> _Required task_
Copy each of the following records word for word, changing nothing.

━━ Record set ━━

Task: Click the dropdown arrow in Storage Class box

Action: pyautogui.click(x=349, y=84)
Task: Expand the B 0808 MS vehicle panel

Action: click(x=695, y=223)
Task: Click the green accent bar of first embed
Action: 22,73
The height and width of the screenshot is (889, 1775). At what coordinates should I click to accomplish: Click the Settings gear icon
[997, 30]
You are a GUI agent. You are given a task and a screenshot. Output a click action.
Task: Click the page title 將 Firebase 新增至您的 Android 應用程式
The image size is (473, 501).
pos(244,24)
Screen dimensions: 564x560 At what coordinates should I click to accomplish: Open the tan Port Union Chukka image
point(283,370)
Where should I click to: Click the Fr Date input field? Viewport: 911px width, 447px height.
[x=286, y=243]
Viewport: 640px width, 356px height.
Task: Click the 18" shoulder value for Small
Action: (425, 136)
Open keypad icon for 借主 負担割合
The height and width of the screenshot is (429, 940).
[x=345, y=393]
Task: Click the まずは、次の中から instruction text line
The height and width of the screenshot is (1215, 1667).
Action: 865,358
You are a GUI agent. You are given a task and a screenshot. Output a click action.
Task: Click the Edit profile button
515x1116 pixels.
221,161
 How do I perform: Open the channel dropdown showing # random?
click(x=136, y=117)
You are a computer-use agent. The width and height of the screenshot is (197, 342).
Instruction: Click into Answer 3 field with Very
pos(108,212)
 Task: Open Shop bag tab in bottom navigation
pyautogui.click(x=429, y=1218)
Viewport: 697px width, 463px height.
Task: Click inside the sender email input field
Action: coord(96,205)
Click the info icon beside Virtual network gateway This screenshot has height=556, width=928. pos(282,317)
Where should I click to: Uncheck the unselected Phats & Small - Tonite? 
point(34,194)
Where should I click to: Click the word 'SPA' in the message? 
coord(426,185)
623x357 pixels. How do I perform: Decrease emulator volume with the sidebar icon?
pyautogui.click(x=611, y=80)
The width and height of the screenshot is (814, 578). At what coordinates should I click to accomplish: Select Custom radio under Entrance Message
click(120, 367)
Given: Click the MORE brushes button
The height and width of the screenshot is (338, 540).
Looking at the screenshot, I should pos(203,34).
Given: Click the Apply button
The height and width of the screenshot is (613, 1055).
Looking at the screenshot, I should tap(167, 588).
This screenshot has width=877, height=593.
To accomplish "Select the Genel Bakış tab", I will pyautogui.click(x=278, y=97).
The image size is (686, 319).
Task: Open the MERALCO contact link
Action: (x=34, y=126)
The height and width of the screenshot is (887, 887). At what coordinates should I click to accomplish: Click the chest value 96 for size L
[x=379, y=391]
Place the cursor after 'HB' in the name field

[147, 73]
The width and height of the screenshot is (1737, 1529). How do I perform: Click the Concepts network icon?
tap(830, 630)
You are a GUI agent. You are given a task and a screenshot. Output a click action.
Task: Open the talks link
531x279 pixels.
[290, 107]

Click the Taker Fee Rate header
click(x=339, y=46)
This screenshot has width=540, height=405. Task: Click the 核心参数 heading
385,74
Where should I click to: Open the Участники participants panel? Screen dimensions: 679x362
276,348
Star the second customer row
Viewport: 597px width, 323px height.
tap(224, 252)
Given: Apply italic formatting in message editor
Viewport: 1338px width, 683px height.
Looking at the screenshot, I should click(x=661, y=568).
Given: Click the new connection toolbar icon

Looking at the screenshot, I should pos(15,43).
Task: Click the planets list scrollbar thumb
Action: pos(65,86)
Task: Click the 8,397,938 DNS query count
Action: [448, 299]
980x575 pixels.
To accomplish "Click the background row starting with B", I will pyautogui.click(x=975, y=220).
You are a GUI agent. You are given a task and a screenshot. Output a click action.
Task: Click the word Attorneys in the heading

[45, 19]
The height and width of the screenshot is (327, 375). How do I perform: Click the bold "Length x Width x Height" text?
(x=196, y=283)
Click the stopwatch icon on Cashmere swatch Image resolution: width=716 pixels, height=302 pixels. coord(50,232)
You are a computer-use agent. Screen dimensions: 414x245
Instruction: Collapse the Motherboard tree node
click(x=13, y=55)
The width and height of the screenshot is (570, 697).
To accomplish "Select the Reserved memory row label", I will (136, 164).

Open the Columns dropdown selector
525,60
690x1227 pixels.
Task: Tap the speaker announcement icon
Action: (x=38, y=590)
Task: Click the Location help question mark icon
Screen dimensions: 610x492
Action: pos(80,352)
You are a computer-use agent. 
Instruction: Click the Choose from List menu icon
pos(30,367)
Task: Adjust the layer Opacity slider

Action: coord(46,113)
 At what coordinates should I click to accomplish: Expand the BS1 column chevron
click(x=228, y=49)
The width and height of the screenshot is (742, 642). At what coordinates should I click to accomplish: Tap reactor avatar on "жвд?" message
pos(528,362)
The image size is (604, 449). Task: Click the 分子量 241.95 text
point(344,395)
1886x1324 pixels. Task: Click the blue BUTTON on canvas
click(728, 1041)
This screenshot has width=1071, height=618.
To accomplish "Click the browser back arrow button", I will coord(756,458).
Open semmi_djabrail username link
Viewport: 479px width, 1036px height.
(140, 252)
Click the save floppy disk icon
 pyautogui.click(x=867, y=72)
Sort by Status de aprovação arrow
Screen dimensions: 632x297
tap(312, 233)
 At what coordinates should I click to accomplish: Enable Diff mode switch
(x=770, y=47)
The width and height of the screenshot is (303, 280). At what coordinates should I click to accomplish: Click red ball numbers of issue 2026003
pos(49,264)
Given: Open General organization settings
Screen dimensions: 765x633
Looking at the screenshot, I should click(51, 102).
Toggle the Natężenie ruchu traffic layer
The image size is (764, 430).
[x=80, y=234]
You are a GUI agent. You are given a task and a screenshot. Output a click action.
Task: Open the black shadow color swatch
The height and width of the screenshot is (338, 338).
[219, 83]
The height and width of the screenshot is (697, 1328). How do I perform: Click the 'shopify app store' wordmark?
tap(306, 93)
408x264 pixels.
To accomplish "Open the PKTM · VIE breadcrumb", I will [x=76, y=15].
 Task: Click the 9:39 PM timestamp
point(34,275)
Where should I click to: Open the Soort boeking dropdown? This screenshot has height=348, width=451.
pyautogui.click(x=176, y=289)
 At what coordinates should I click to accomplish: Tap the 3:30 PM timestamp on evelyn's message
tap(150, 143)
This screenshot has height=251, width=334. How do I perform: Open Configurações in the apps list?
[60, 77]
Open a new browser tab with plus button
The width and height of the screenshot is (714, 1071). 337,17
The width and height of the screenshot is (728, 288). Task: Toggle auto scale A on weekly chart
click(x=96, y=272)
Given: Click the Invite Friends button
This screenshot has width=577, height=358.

━━━

> _Finished exercise_
Task: Click the dropdown arrow in Storage Class box

Action: pyautogui.click(x=349, y=84)
Task: Expand the B 0808 MS vehicle panel

Action: click(x=695, y=223)
Task: Click the green accent bar of first embed
Action: 22,73
The height and width of the screenshot is (889, 1775). At what coordinates should I click to accomplish: Click the Settings gear icon
[997, 30]
You are a GUI agent. You are given a task and a screenshot. Output a click action.
Task: Click the page title 將 Firebase 新增至您的 Android 應用程式
The image size is (473, 501).
pos(244,24)
Screen dimensions: 564x560 At what coordinates should I click to accomplish: Open the tan Port Union Chukka image
point(283,370)
Where should I click to: Click the Fr Date input field? Viewport: 911px width, 447px height.
[x=286, y=243]
Viewport: 640px width, 356px height.
Task: Click the 18" shoulder value for Small
Action: (425, 136)
Open keypad icon for 借主 負担割合
The height and width of the screenshot is (429, 940).
[x=345, y=393]
Task: Click the まずは、次の中から instruction text line
The height and width of the screenshot is (1215, 1667).
Action: 865,358
You are a GUI agent. You are given a task and a screenshot. Output a click action.
Task: Click the Edit profile button
515x1116 pixels.
221,161
 How do I perform: Open the channel dropdown showing # random?
click(x=136, y=117)
You are a computer-use agent. The width and height of the screenshot is (197, 342).
Instruction: Click into Answer 3 field with Very
pos(108,212)
 Task: Open Shop bag tab in bottom navigation
pyautogui.click(x=429, y=1218)
Viewport: 697px width, 463px height.
Task: Click inside the sender email input field
Action: coord(96,205)
Click the info icon beside Virtual network gateway This screenshot has height=556, width=928. pos(282,317)
Where should I click to: Uncheck the unselected Phats & Small - Tonite? 
point(34,194)
Where should I click to: Click the word 'SPA' in the message? 
coord(426,185)
623x357 pixels. How do I perform: Decrease emulator volume with the sidebar icon?
pyautogui.click(x=611, y=80)
The width and height of the screenshot is (814, 578). At what coordinates should I click to accomplish: Select Custom radio under Entrance Message
click(120, 367)
Given: Click the MORE brushes button
The height and width of the screenshot is (338, 540).
Looking at the screenshot, I should pos(203,34).
Given: Click the Apply button
The height and width of the screenshot is (613, 1055).
Looking at the screenshot, I should tap(167, 588).
This screenshot has width=877, height=593.
To accomplish "Select the Genel Bakış tab", I will pyautogui.click(x=278, y=97).
The image size is (686, 319).
Task: Open the MERALCO contact link
Action: (x=34, y=126)
The height and width of the screenshot is (887, 887). At what coordinates should I click to accomplish: Click the chest value 96 for size L
[x=379, y=391]
Place the cursor after 'HB' in the name field

[147, 73]
The width and height of the screenshot is (1737, 1529). How do I perform: Click the Concepts network icon?
tap(830, 630)
You are a GUI agent. You are given a task and a screenshot. Output a click action.
Task: Open the talks link
531x279 pixels.
[290, 107]

Click the Taker Fee Rate header
click(x=339, y=46)
This screenshot has width=540, height=405. Task: Click the 核心参数 heading
385,74
Where should I click to: Open the Участники participants panel? Screen dimensions: 679x362
276,348
Star the second customer row
Viewport: 597px width, 323px height.
tap(224, 252)
Given: Apply italic formatting in message editor
Viewport: 1338px width, 683px height.
Looking at the screenshot, I should click(x=661, y=568).
Given: Click the new connection toolbar icon

Looking at the screenshot, I should pos(15,43).
Task: Click the planets list scrollbar thumb
Action: pos(65,86)
Task: Click the 8,397,938 DNS query count
Action: [448, 299]
980x575 pixels.
To accomplish "Click the background row starting with B", I will pyautogui.click(x=975, y=220).
You are a GUI agent. You are given a task and a screenshot. Output a click action.
Task: Click the word Attorneys in the heading

[45, 19]
The height and width of the screenshot is (327, 375). How do I perform: Click the bold "Length x Width x Height" text?
(x=196, y=283)
Click the stopwatch icon on Cashmere swatch Image resolution: width=716 pixels, height=302 pixels. coord(50,232)
You are a computer-use agent. Screen dimensions: 414x245
Instruction: Collapse the Motherboard tree node
click(x=13, y=55)
The width and height of the screenshot is (570, 697).
To accomplish "Select the Reserved memory row label", I will (136, 164).

Open the Columns dropdown selector
525,60
690x1227 pixels.
Task: Tap the speaker announcement icon
Action: (x=38, y=590)
Task: Click the Location help question mark icon
Screen dimensions: 610x492
Action: pos(80,352)
You are a computer-use agent. 
Instruction: Click the Choose from List menu icon
pos(30,367)
Task: Adjust the layer Opacity slider

Action: coord(46,113)
 At what coordinates should I click to accomplish: Expand the BS1 column chevron
click(x=228, y=49)
The width and height of the screenshot is (742, 642). At what coordinates should I click to accomplish: Tap reactor avatar on "жвд?" message
pos(528,362)
The image size is (604, 449). Task: Click the 分子量 241.95 text
point(344,395)
1886x1324 pixels. Task: Click the blue BUTTON on canvas
click(728, 1041)
This screenshot has width=1071, height=618.
To accomplish "Click the browser back arrow button", I will coord(756,458).
Open semmi_djabrail username link
Viewport: 479px width, 1036px height.
(140, 252)
Click the save floppy disk icon
 pyautogui.click(x=867, y=72)
Sort by Status de aprovação arrow
Screen dimensions: 632x297
tap(312, 233)
 At what coordinates should I click to accomplish: Enable Diff mode switch
(x=770, y=47)
The width and height of the screenshot is (303, 280). At what coordinates should I click to accomplish: Click red ball numbers of issue 2026003
pos(49,264)
Given: Open General organization settings
Screen dimensions: 765x633
Looking at the screenshot, I should click(51, 102).
Toggle the Natężenie ruchu traffic layer
The image size is (764, 430).
[x=80, y=234]
You are a GUI agent. You are given a task and a screenshot. Output a click action.
Task: Open the black shadow color swatch
The height and width of the screenshot is (338, 338).
[219, 83]
The height and width of the screenshot is (697, 1328). How do I perform: Click the 'shopify app store' wordmark?
tap(306, 93)
408x264 pixels.
To accomplish "Open the PKTM · VIE breadcrumb", I will [x=76, y=15].
 Task: Click the 9:39 PM timestamp
point(34,275)
Where should I click to: Open the Soort boeking dropdown? This screenshot has height=348, width=451.
pyautogui.click(x=176, y=289)
 At what coordinates should I click to accomplish: Tap the 3:30 PM timestamp on evelyn's message
tap(150, 143)
This screenshot has height=251, width=334. How do I perform: Open Configurações in the apps list?
[60, 77]
Open a new browser tab with plus button
The width and height of the screenshot is (714, 1071). 337,17
The width and height of the screenshot is (728, 288). Task: Toggle auto scale A on weekly chart
click(x=96, y=272)
Given: Click the Invite Friends button
This screenshot has width=577, height=358.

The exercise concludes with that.